Reading Race Cars

Growing Independence and Fluency


Temetka Smith



Rationale: Comprehension is very important to being a good reader. Beginner readers tend to spend quite a bit of time on decoding words and that breaks down comprehension. However, if fluency skills are taught it will help students with their comprehension skills. Fluency is reading smoothly, accurately, and automatically. Fluent readers use less time on decoding and more time on comprehension. 



·        Kitchen timer

·     Progress chart for each student: a race track on paper with numbers labeled on the side of the road and a car to move along the track

·        Sentence strips with sentences written on them. One sentence strips per group of 2 students. “I like to play with my pet dog and cat.”

·   Class set of the book Lee and the Team by Sheila Cushman, Educational Insights: Carson, California, 1990

·        Pencils

·        Fidgety Fish by Ruth Galloway



1.                 Introduce the lesson by explaining what fluency. Today we are going to practice reading quickly and smoothly. Reading smoothly and quickly is called fluency. When we read smoothly or fluently it sounds better and we understand what we are reading. It makes a story more fun and interesting to listen to. Read a sentence to the students and model a beginner reader first and then model a good reader. Listen to me as I read this sentence and tell me how it sounds. I l-l-o-v-e to pp-ll-ay ww-i-tth m-y dd-o-g. How did that sound? It did not sound good. Listen to me this time and see if I sound better. I love to pplay wwith my dog. How did I sound that time? I sound a little bit better. I’m going to read it one last time and I want you to listen. “I love to play with my dog.” Notice the more I read the sentence I got faster and it sounded better. Review covering up words by asking the students questions. What do we do when we come to a word that we can not read? We used cover ups. Very good! What do we do if we stumble over a word or make a mistake in reading? Let the students respond. We go back, cross check, and reread the sentence. Good Job!

2.                 Have each student to partner with another student. Give each group a sentence strip with a sentence on them. I want you to practice reading your sentence to your partner one time. I want you to listen to each other and notice how they read out loud to you. Children then will read their sentence to the other student. Now that you have read it out loud, I want you to practice it over and over to yourself. If you need help with a word ask your partner or raise your hand I will help you. After a couple of times of reading it to themselves, have them to read it out loud again. Now I want you to read the sentence again out loud to your partner. I want you to notice if they read faster and smoother than the first time. How did they sound? Smoother? Faster?

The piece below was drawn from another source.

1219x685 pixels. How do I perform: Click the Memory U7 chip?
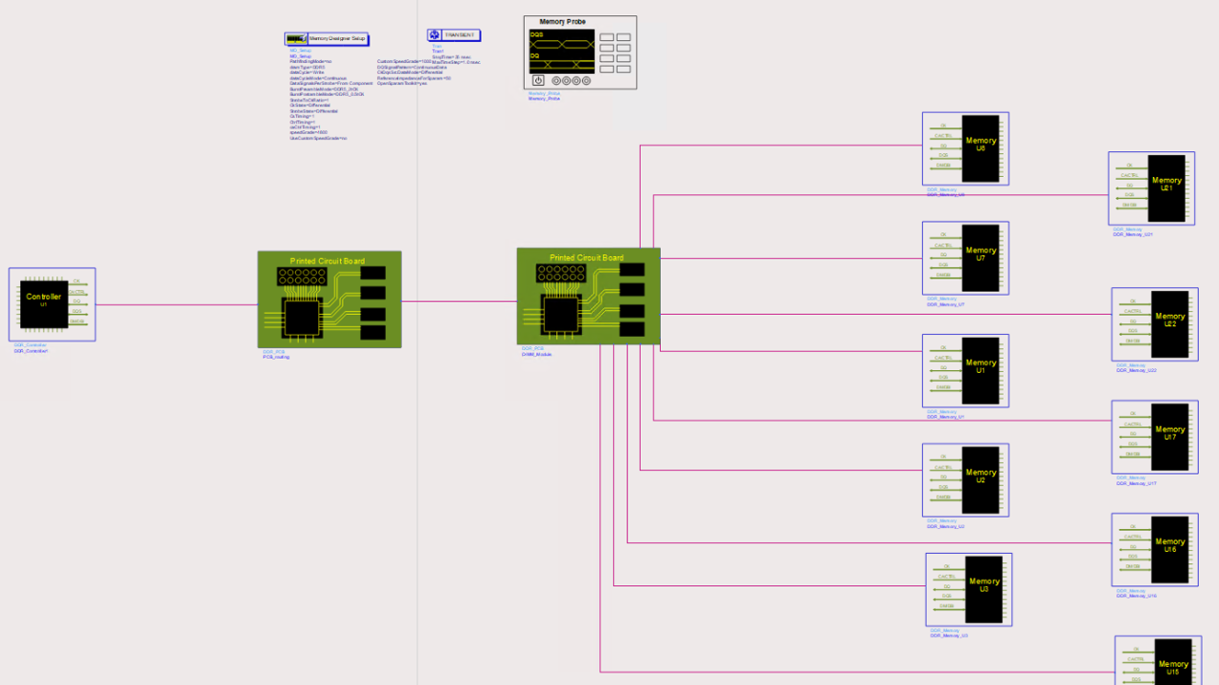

Good Job! 

3.                 Model the progress chart to the students so that they will know how to use it when it is their turn to read. I’m going to read this book to you. While I am reading, I am going to time myself. When the timer rings then I will have to stop reading. Read Fidgety Fish or any book to class. Read slowly so that you will not finish before the timer rings. (RRIING) That was the timer, so I have to stop reading. Now I am going to count the number of words that I have read so far. I have read 75 words in one minute. So I take my chart and I put my car on number 75 because that is the number of words that I read. I want to be faster so I want to read more words than 75. So I am going to practice and read it again. Every time I read, I mark it with my car on the chart. I want my car to go further and further down the track.

4.                 Give books to each group. Now I want you to read to your partner. I am going to set the timer and you will read as much as you can. When the timer rings, then your partner will mark on your chart the number of words that you read. After you have had your turn then I will set the timer again and your partner gets a turn. After your turn, make sure you show me your car so that I will see how you are doing. When the students show their chart, make notes on a class chart to keep track of each student’s progress.  You want to try to get your car further and further down the track. If it goes backwards, don’t worry because it happens to everybody. We will keep practicing and you will get better and better each time! Good Job!

5.                 For assessment, I will walk around and listen to the students as they read and they will show their chart after each read and I would call each student up to my desk for one minute reads also to make sure the charts are accurate.




Eldredge, J.L. (2005). Teaching and Decoding: Why and How/2nd Ed. Ohio: Pearson Education, Inc. pg. 151-161.


Galloway, R. (2001). Fidgety Fish. New York: Scholastic, Inc.